[Data excerpts]
━━━

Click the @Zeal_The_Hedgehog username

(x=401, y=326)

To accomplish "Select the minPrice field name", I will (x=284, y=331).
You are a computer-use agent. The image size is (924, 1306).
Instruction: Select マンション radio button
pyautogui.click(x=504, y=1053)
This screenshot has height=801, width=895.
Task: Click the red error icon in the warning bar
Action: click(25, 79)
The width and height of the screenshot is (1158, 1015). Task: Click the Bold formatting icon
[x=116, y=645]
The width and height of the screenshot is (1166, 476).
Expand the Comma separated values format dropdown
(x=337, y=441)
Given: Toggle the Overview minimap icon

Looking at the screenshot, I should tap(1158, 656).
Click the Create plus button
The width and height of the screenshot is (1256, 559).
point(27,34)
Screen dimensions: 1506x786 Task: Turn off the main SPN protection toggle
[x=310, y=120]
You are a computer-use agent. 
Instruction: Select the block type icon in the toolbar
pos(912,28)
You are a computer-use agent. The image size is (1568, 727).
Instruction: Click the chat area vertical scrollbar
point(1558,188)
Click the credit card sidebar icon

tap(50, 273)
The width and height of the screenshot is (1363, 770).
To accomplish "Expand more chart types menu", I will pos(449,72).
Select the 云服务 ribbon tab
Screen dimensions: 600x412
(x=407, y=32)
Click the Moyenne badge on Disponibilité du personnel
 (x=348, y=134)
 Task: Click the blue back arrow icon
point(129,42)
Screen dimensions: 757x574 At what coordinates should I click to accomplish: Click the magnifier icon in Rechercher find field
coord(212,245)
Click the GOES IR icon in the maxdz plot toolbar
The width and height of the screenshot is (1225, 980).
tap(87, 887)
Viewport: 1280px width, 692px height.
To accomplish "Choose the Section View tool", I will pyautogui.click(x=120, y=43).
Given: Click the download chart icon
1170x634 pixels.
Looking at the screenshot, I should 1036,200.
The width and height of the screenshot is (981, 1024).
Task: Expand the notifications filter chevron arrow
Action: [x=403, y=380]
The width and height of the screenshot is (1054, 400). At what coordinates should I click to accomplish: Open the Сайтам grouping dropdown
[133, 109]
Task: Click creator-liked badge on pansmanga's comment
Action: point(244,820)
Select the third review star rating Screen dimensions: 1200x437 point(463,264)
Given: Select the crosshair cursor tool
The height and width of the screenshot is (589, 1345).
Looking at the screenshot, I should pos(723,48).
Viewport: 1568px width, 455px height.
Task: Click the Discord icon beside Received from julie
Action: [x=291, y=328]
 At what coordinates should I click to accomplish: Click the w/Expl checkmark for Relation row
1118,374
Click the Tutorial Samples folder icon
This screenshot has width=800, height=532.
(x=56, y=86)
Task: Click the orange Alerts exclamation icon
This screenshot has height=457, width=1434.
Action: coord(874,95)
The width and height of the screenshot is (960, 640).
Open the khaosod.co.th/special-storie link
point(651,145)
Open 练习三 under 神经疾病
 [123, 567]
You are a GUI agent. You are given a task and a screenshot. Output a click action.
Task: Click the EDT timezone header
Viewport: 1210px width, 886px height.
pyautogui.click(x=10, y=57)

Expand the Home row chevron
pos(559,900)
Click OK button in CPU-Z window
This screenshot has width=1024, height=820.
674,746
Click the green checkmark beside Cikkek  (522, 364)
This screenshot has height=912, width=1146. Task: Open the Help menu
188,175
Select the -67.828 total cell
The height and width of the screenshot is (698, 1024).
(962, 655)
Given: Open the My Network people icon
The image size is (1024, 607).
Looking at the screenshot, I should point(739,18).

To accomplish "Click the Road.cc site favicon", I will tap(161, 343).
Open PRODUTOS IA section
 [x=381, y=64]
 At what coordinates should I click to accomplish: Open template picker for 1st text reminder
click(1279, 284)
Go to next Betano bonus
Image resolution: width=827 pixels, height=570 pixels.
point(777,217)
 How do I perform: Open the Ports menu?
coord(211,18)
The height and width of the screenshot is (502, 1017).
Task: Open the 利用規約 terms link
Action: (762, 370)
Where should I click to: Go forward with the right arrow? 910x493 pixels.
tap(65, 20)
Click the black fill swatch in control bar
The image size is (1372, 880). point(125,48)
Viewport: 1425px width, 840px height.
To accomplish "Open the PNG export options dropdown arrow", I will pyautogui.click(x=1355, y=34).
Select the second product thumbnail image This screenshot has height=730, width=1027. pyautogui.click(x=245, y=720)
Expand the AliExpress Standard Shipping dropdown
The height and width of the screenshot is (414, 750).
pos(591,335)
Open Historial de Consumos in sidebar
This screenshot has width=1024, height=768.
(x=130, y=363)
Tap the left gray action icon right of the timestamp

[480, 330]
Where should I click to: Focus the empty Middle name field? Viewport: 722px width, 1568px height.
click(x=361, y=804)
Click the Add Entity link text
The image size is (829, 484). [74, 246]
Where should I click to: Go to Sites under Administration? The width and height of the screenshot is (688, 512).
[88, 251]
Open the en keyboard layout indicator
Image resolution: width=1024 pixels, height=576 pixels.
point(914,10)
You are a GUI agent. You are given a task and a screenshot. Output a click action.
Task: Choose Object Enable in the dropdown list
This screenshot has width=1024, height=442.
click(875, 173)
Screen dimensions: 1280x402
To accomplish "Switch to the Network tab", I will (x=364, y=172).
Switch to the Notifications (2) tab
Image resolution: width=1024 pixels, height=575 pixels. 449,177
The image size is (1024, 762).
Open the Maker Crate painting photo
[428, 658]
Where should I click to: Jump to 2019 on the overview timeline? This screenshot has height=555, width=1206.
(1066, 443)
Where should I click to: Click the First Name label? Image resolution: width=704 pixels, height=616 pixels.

━━━

Faithfully copy every entry, leaving nothing out.

Click the @Zeal_The_Hedgehog username

(x=401, y=326)

To accomplish "Select the minPrice field name", I will (x=284, y=331).
You are a computer-use agent. The image size is (924, 1306).
Instruction: Select マンション radio button
pyautogui.click(x=504, y=1053)
This screenshot has height=801, width=895.
Task: Click the red error icon in the warning bar
Action: click(25, 79)
The width and height of the screenshot is (1158, 1015). Task: Click the Bold formatting icon
[x=116, y=645]
The width and height of the screenshot is (1166, 476).
Expand the Comma separated values format dropdown
(x=337, y=441)
Given: Toggle the Overview minimap icon

Looking at the screenshot, I should tap(1158, 656).
Click the Create plus button
The width and height of the screenshot is (1256, 559).
point(27,34)
Screen dimensions: 1506x786 Task: Turn off the main SPN protection toggle
[x=310, y=120]
You are a computer-use agent. 
Instruction: Select the block type icon in the toolbar
pos(912,28)
You are a computer-use agent. The image size is (1568, 727).
Instruction: Click the chat area vertical scrollbar
point(1558,188)
Click the credit card sidebar icon

tap(50, 273)
The width and height of the screenshot is (1363, 770).
To accomplish "Expand more chart types menu", I will pos(449,72).
Select the 云服务 ribbon tab
Screen dimensions: 600x412
(x=407, y=32)
Click the Moyenne badge on Disponibilité du personnel
 (x=348, y=134)
 Task: Click the blue back arrow icon
point(129,42)
Screen dimensions: 757x574 At what coordinates should I click to accomplish: Click the magnifier icon in Rechercher find field
coord(212,245)
Click the GOES IR icon in the maxdz plot toolbar
The width and height of the screenshot is (1225, 980).
tap(87, 887)
Viewport: 1280px width, 692px height.
To accomplish "Choose the Section View tool", I will pyautogui.click(x=120, y=43).
Given: Click the download chart icon
1170x634 pixels.
Looking at the screenshot, I should 1036,200.
The width and height of the screenshot is (981, 1024).
Task: Expand the notifications filter chevron arrow
Action: [x=403, y=380]
The width and height of the screenshot is (1054, 400). At what coordinates should I click to accomplish: Open the Сайтам grouping dropdown
[133, 109]
Task: Click creator-liked badge on pansmanga's comment
Action: point(244,820)
Select the third review star rating Screen dimensions: 1200x437 point(463,264)
Given: Select the crosshair cursor tool
The height and width of the screenshot is (589, 1345).
Looking at the screenshot, I should pos(723,48).
Viewport: 1568px width, 455px height.
Task: Click the Discord icon beside Received from julie
Action: [x=291, y=328]
 At what coordinates should I click to accomplish: Click the w/Expl checkmark for Relation row
1118,374
Click the Tutorial Samples folder icon
This screenshot has width=800, height=532.
(x=56, y=86)
Task: Click the orange Alerts exclamation icon
This screenshot has height=457, width=1434.
Action: coord(874,95)
The width and height of the screenshot is (960, 640).
Open the khaosod.co.th/special-storie link
point(651,145)
Open 练习三 under 神经疾病
 [123, 567]
You are a GUI agent. You are given a task and a screenshot. Output a click action.
Task: Click the EDT timezone header
Viewport: 1210px width, 886px height.
pyautogui.click(x=10, y=57)

Expand the Home row chevron
pos(559,900)
Click OK button in CPU-Z window
This screenshot has width=1024, height=820.
674,746
Click the green checkmark beside Cikkek  (522, 364)
This screenshot has height=912, width=1146. Task: Open the Help menu
188,175
Select the -67.828 total cell
The height and width of the screenshot is (698, 1024).
(962, 655)
Given: Open the My Network people icon
The image size is (1024, 607).
Looking at the screenshot, I should point(739,18).

To accomplish "Click the Road.cc site favicon", I will tap(161, 343).
Open PRODUTOS IA section
 [x=381, y=64]
 At what coordinates should I click to accomplish: Open template picker for 1st text reminder
click(1279, 284)
Go to next Betano bonus
Image resolution: width=827 pixels, height=570 pixels.
point(777,217)
 How do I perform: Open the Ports menu?
coord(211,18)
The height and width of the screenshot is (502, 1017).
Task: Open the 利用規約 terms link
Action: (762, 370)
Where should I click to: Go forward with the right arrow? 910x493 pixels.
tap(65, 20)
Click the black fill swatch in control bar
The image size is (1372, 880). point(125,48)
Viewport: 1425px width, 840px height.
To accomplish "Open the PNG export options dropdown arrow", I will pyautogui.click(x=1355, y=34).
Select the second product thumbnail image This screenshot has height=730, width=1027. pyautogui.click(x=245, y=720)
Expand the AliExpress Standard Shipping dropdown
The height and width of the screenshot is (414, 750).
pos(591,335)
Open Historial de Consumos in sidebar
This screenshot has width=1024, height=768.
(x=130, y=363)
Tap the left gray action icon right of the timestamp

[480, 330]
Where should I click to: Focus the empty Middle name field? Viewport: 722px width, 1568px height.
click(x=361, y=804)
Click the Add Entity link text
The image size is (829, 484). [74, 246]
Where should I click to: Go to Sites under Administration? The width and height of the screenshot is (688, 512).
[88, 251]
Open the en keyboard layout indicator
Image resolution: width=1024 pixels, height=576 pixels.
point(914,10)
You are a GUI agent. You are given a task and a screenshot. Output a click action.
Task: Choose Object Enable in the dropdown list
This screenshot has width=1024, height=442.
click(875, 173)
Screen dimensions: 1280x402
To accomplish "Switch to the Network tab", I will (x=364, y=172).
Switch to the Notifications (2) tab
Image resolution: width=1024 pixels, height=575 pixels. 449,177
The image size is (1024, 762).
Open the Maker Crate painting photo
[428, 658]
Where should I click to: Jump to 2019 on the overview timeline? This screenshot has height=555, width=1206.
(1066, 443)
Where should I click to: Click the First Name label? Image resolution: width=704 pixels, height=616 pixels.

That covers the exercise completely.